Search the records for the string "pixels", then copy each line that has it.

[Collected data]
┌────────

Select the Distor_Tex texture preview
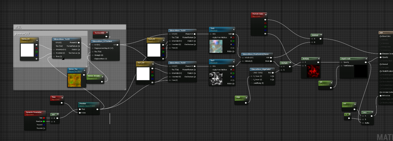The width and height of the screenshot is (393, 141). [x=74, y=80]
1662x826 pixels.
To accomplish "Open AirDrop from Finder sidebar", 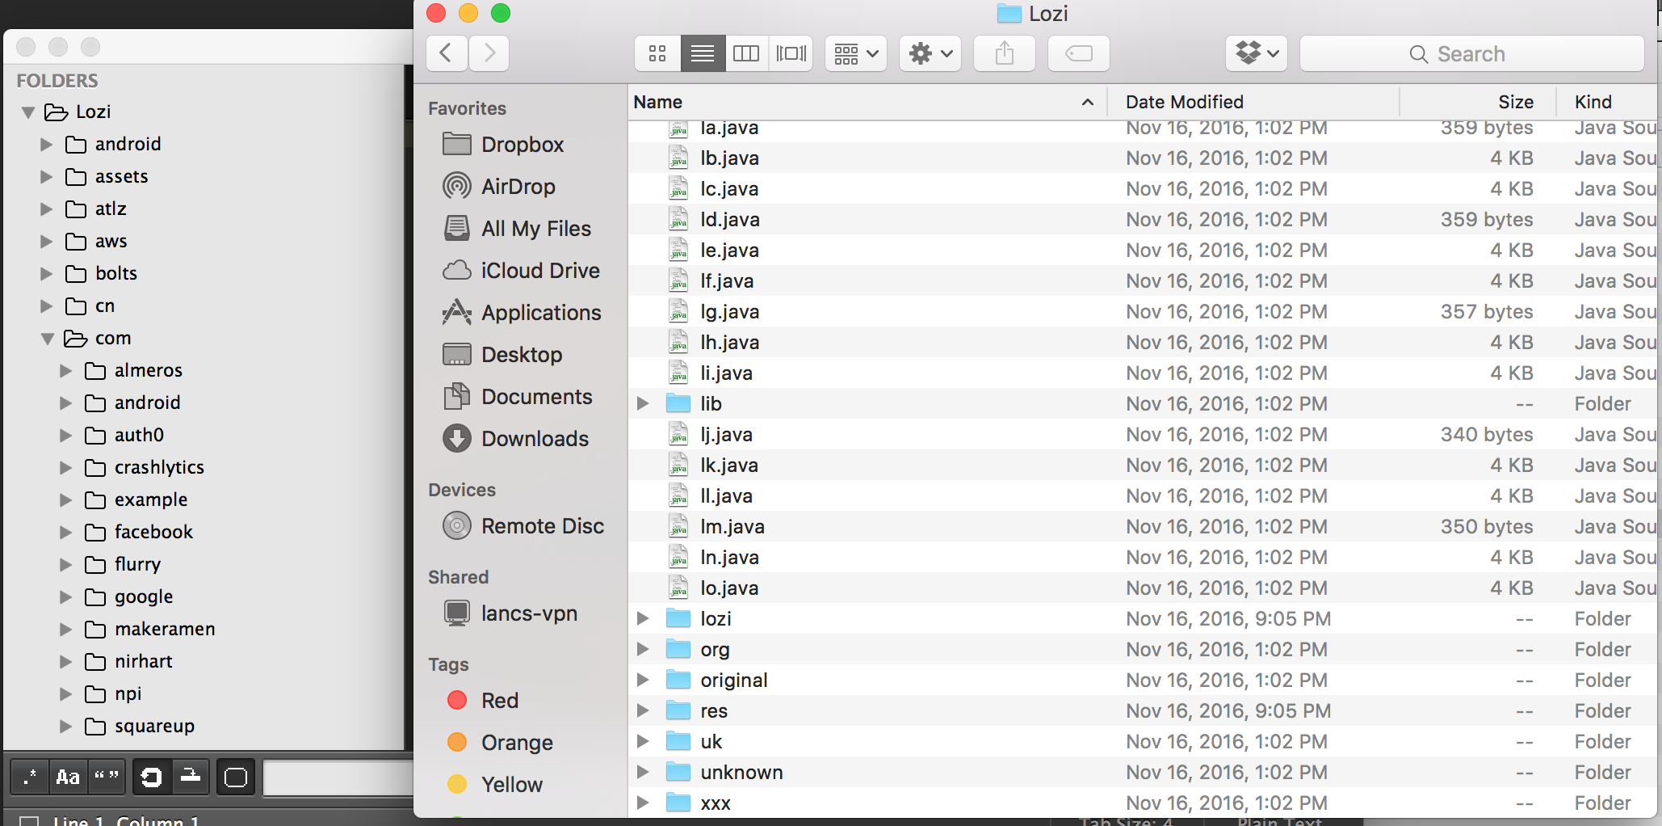I will [518, 187].
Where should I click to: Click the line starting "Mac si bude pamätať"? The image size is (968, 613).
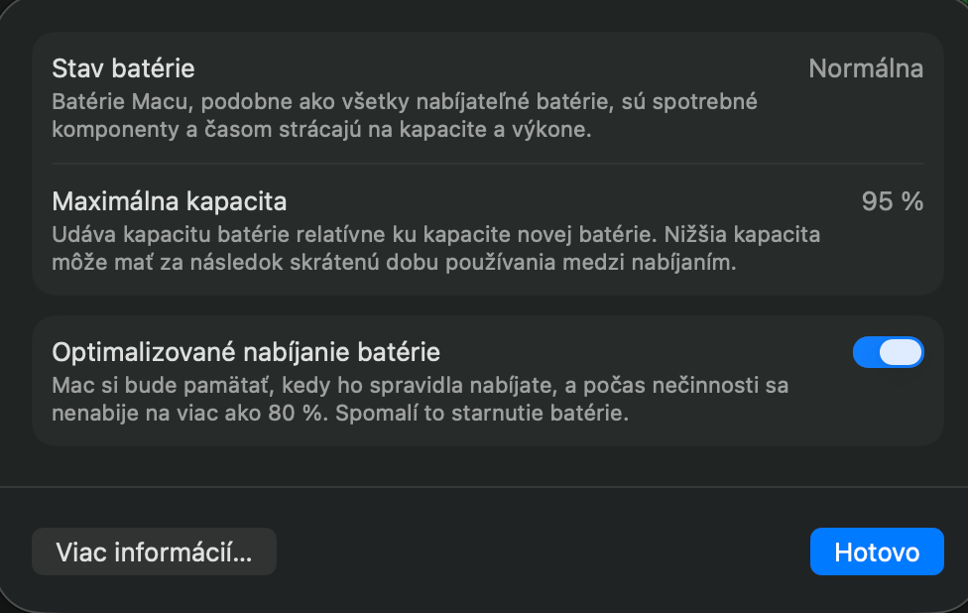[420, 385]
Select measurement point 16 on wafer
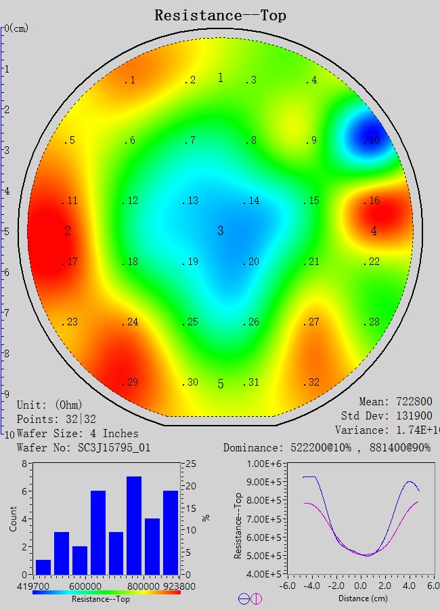The height and width of the screenshot is (610, 440). (372, 201)
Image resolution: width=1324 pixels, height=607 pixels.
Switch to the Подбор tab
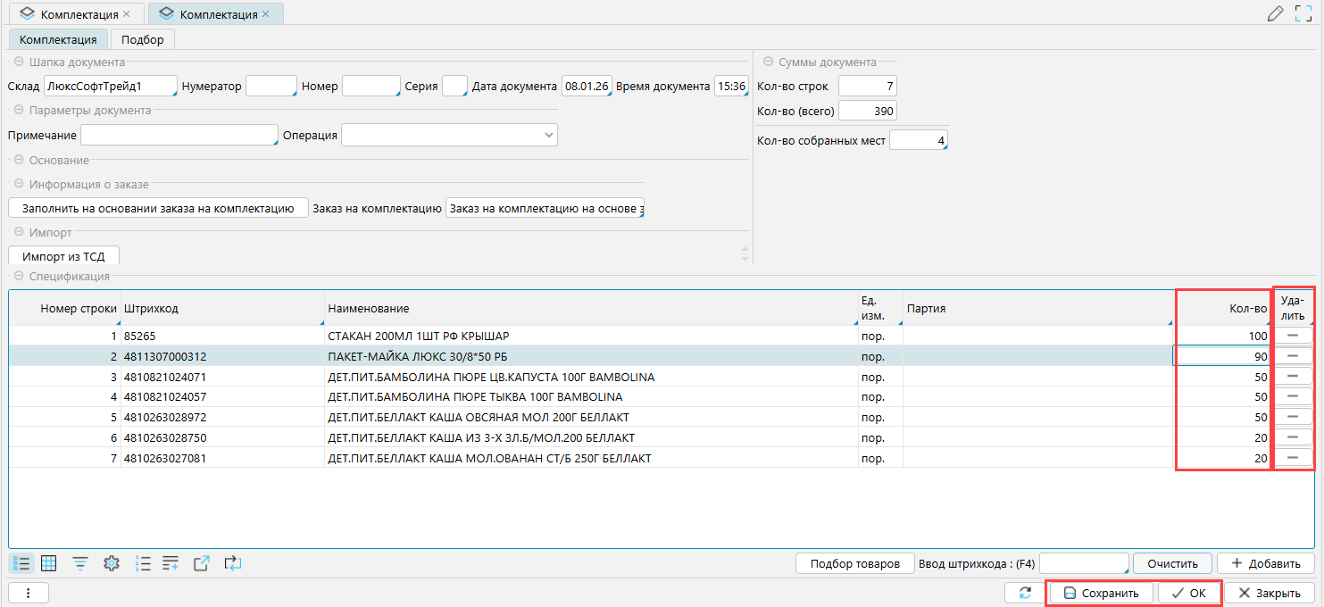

└────────

RESULT BELOW.
1662x826 pixels.
Image resolution: width=1324 pixels, height=607 pixels.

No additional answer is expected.